Die Erfahrungen, die er dabei und als Professor an der Ruhr-Universität Bochum gesammelt hatte, führten allerdings zu dem Entschluß, nicht nur der politischen Praxis den Rücken zu kehren, sondern auch dem Lager, dem er bis dahin zugerechnet wurde. Anfang der siebziger Jahre verband man den Namen Lübbes mit der „Tendenzwende“, weshalb er auch in deren Zentralorgan – der „Initiative“ – mit seinem Beitrag vertreten war. Allerdings machte Lübbe gegen diese Zuordnung Vorbehalte geltend. Denn obwohl er die Studentenbewegung, die Feigheit der Ordinarien wie der Kultusbürokratie und die Zerstörung des Bildungssystems scharf kritisierte, glaubte er doch nicht an Möglichkeit oder Sinn einer Umkehr und stand vor allem der Verknüpfung der „Tendenzwende“ mit dem Attribut „konservativ“ skeptisch gegenüber.

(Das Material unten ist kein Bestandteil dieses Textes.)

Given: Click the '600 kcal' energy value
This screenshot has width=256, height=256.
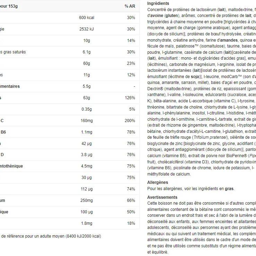Looking at the screenshot, I should [86, 18].
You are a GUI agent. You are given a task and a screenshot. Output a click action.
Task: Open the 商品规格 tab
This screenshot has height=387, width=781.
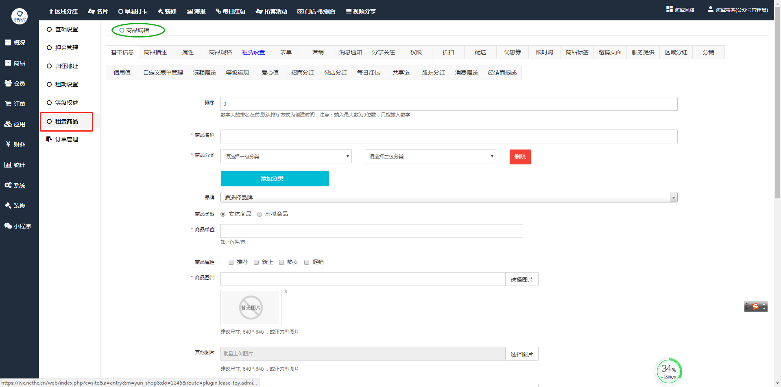(220, 52)
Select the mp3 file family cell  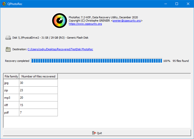11,98
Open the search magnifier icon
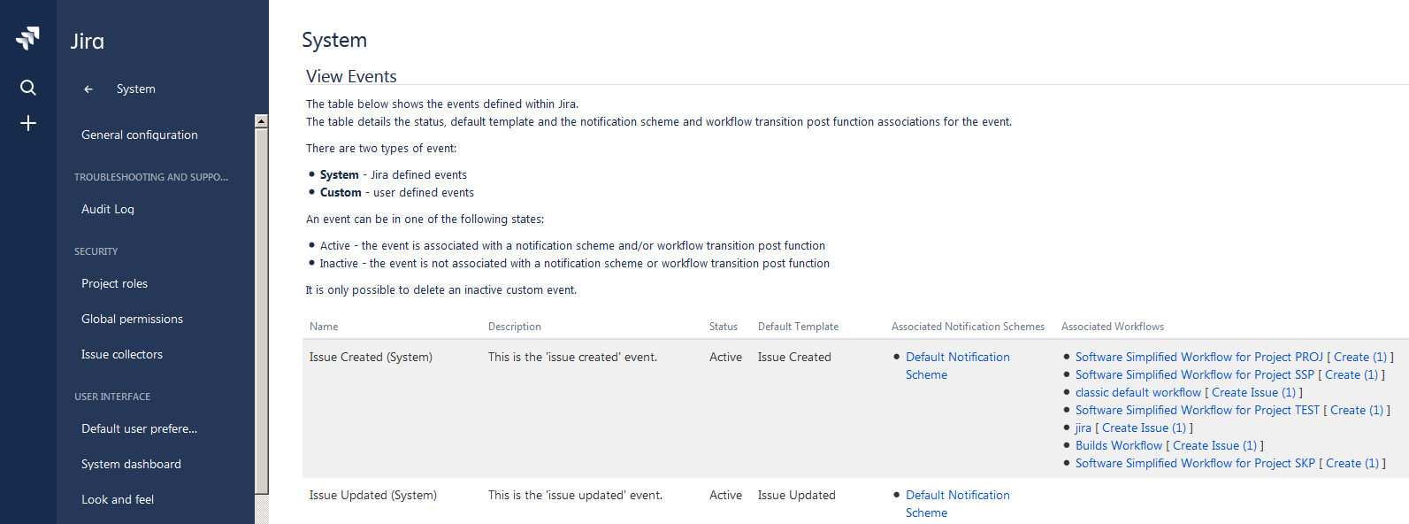Viewport: 1409px width, 524px height. (28, 88)
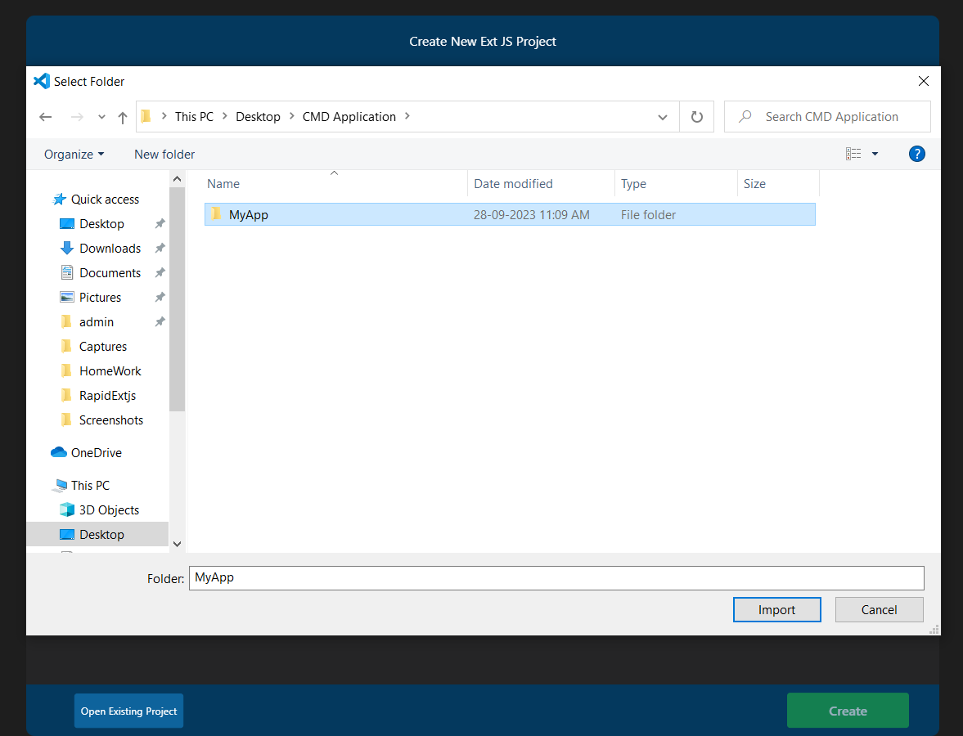Viewport: 963px width, 736px height.
Task: Refresh the CMD Application folder listing
Action: click(696, 117)
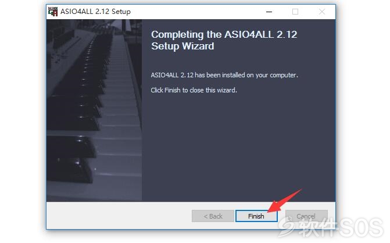
Task: Click the Completing the ASIO4ALL 2.12 heading line
Action: pos(224,34)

Das war angesichts seines Werdegangs nicht überraschend. Vor neunzig Jahren, am 31. Dezember 1926, in Aurich geboren, wuchs Lübbe in der NS- und Kriegszeit auf und stand nach dem Zusammenbruch wie viele seiner Generation den großen Verheißungen, ganz gleich von wem geboten, ablehnend gegenüber. Seine Prägung durch die „Ritter-Schule“ hat dafür auch eine philosophische Grundlage geliefert. Allerdings ging Lübbe mit seiner Argumentation über die Leitlinie seines Lehrers, des Marburger Philosophen Joachim Ritter, hinaus. Man kann das sehr deutlich an seinem Buch „Politische Philosophie in Deutschland“ aus dem Jahr 1963 erkennen, das auch eine Abrechnung mit dem Eigenweg des politischen Denkens in Deutschland war. Was er hier als Kritik an der Hegelschen Rechten wie dem Positivismus, dem Neukantianismus wie den „Ideen

von 1914“ formulierte, markierte gleichzeitig eine Entscheidung für die „Mächte der Aufklärung“. Den Begriff hatte Lübbe von Helmuth Plessner

übernommen, und tatsächlich wird man seine Stellungnahmen in jener Zeit denen zuordnen müssen, die der Kritik der „Restauration“ einerseits, der weiteren „Verwestlichung“ der Bundesrepublik andererseits dienen sollten.

Daß dieses Projekt fehlschlug und die Kinder von Marx und Coca Cola einem neuen Irrationalismus Vorschub leisteten, mußte Lübbe tief enttäuschen. Mehr noch, es hat ihn dazu gebracht, seine Energie in den folgenden Jahrzehnten darauf zu konzentrieren, dieser fatalen Tendenz Widerstand zu leisten. Man kann das seinem Hauptwerk „Philosophie nach der Aufklärung“ ebenso entnehmen wie seinen Schriften zur Tagespolitik. Wenn er in denen vor allem den „politischen Moralismus“ kritisierte – ganz gleich, ob es um Vergangenheitsbewältigung oder ökologische Hysterie ging –, dann, weil er der Überzeugung war, daß eben dieser Impuls derselbe sei, der auch die totalitären Systeme trug und deren Verbrechen möglich machte. Eine solche Verknüpfung trug Lübbe selbstverständlich scharfe Angriffe der Linken ein, insbesondere aus dem Umfeld der Frankfurter Schule. Trotzdem hat er sich nicht nach rechts gewandt. Ihm ging und geht es vielmehr um Vollendung der Aufklärung, indem man sie von ihrer Theorie- und Utopielastigkeit befreit.

Lübbes Versuch, „Konservierungsakte“ für die Errungenschaften postrevolutionärer Gesellschaften zu leisten, ist an der Selbstzersetzung des Liberalismus, der unerwarteten Renaissance der Religion und dem demographischen Kollaps der europäischen Völker gescheitert. Für die Bewältigung dieser neuen Herausforderungen sind bei Lübbe keine Ratschläge zu finden. Er war der „eigentliche philosophische Verteidiger der Bundesrepublik“ (Henning Ritter), der in allen größeren wie kleineren Kulturkämpfen stets konfliktbereit, mit wohlgesetzten Worten und Süffisanz eine Position der starken Mitte bezog – nicht mehr, nicht weniger.